[Saved entries]

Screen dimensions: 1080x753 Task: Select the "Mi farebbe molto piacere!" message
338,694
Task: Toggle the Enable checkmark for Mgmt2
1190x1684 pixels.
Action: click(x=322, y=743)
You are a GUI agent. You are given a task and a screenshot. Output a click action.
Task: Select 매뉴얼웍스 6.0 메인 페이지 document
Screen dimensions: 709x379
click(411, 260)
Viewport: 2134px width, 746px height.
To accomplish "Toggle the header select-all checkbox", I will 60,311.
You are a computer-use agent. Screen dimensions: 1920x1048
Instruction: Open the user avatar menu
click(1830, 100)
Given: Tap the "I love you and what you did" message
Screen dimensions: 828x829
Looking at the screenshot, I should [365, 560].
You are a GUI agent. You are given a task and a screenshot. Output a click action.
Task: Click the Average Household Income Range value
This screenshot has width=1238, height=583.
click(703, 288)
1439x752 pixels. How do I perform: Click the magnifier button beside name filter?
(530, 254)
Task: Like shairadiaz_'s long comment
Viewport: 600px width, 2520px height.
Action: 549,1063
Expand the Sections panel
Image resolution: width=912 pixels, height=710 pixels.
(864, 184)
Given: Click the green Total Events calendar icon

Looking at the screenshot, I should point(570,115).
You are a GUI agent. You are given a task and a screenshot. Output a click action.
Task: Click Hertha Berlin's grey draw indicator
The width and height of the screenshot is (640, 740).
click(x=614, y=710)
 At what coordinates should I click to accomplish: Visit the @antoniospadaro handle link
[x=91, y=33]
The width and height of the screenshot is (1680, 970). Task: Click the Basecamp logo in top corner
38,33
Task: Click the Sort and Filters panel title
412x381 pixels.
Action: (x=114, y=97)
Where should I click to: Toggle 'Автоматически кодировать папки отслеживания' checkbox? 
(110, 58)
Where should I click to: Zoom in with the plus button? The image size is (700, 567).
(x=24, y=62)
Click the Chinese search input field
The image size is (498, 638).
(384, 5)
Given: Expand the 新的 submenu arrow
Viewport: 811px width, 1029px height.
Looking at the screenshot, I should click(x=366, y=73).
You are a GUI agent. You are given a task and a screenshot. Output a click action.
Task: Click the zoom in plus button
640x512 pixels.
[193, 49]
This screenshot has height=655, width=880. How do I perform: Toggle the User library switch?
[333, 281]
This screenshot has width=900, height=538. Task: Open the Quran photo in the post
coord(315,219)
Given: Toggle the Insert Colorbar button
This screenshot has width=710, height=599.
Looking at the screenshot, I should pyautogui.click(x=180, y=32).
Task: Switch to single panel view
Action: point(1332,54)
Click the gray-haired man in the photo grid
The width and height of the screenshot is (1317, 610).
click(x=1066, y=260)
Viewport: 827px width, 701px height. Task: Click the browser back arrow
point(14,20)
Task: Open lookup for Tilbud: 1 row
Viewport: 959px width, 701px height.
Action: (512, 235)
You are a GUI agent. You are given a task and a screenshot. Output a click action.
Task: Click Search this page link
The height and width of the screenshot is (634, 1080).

Assigned task –
Restate each line of the records above without any deviation.

Solution –
Screen dimensions: 1080x753 Task: Select the "Mi farebbe molto piacere!" message
338,694
Task: Toggle the Enable checkmark for Mgmt2
1190x1684 pixels.
Action: click(x=322, y=743)
You are a GUI agent. You are given a task and a screenshot. Output a click action.
Task: Select 매뉴얼웍스 6.0 메인 페이지 document
Screen dimensions: 709x379
click(411, 260)
Viewport: 2134px width, 746px height.
To accomplish "Toggle the header select-all checkbox", I will 60,311.
You are a computer-use agent. Screen dimensions: 1920x1048
Instruction: Open the user avatar menu
click(1830, 100)
Given: Tap the "I love you and what you did" message
Screen dimensions: 828x829
Looking at the screenshot, I should [365, 560].
You are a GUI agent. You are given a task and a screenshot. Output a click action.
Task: Click the Average Household Income Range value
This screenshot has width=1238, height=583.
click(703, 288)
1439x752 pixels. How do I perform: Click the magnifier button beside name filter?
(530, 254)
Task: Like shairadiaz_'s long comment
Viewport: 600px width, 2520px height.
Action: 549,1063
Expand the Sections panel
Image resolution: width=912 pixels, height=710 pixels.
(864, 184)
Given: Click the green Total Events calendar icon

Looking at the screenshot, I should point(570,115).
You are a GUI agent. You are given a task and a screenshot. Output a click action.
Task: Click Hertha Berlin's grey draw indicator
The width and height of the screenshot is (640, 740).
click(x=614, y=710)
 At what coordinates should I click to accomplish: Visit the @antoniospadaro handle link
[x=91, y=33]
The width and height of the screenshot is (1680, 970). Task: Click the Basecamp logo in top corner
38,33
Task: Click the Sort and Filters panel title
412x381 pixels.
Action: (x=114, y=97)
Where should I click to: Toggle 'Автоматически кодировать папки отслеживания' checkbox? 
(110, 58)
Where should I click to: Zoom in with the plus button? The image size is (700, 567).
(x=24, y=62)
Click the Chinese search input field
The image size is (498, 638).
(384, 5)
Given: Expand the 新的 submenu arrow
Viewport: 811px width, 1029px height.
Looking at the screenshot, I should click(x=366, y=73).
You are a GUI agent. You are given a task and a screenshot. Output a click action.
Task: Click the zoom in plus button
640x512 pixels.
[193, 49]
This screenshot has height=655, width=880. How do I perform: Toggle the User library switch?
[333, 281]
This screenshot has width=900, height=538. Task: Open the Quran photo in the post
coord(315,219)
Given: Toggle the Insert Colorbar button
This screenshot has width=710, height=599.
Looking at the screenshot, I should pyautogui.click(x=180, y=32).
Task: Switch to single panel view
Action: point(1332,54)
Click the gray-haired man in the photo grid
The width and height of the screenshot is (1317, 610).
click(x=1066, y=260)
Viewport: 827px width, 701px height. Task: Click the browser back arrow
point(14,20)
Task: Open lookup for Tilbud: 1 row
Viewport: 959px width, 701px height.
Action: (512, 235)
You are a GUI agent. You are given a task and a screenshot. Output a click action.
Task: Click Search this page link
The height and width of the screenshot is (634, 1080).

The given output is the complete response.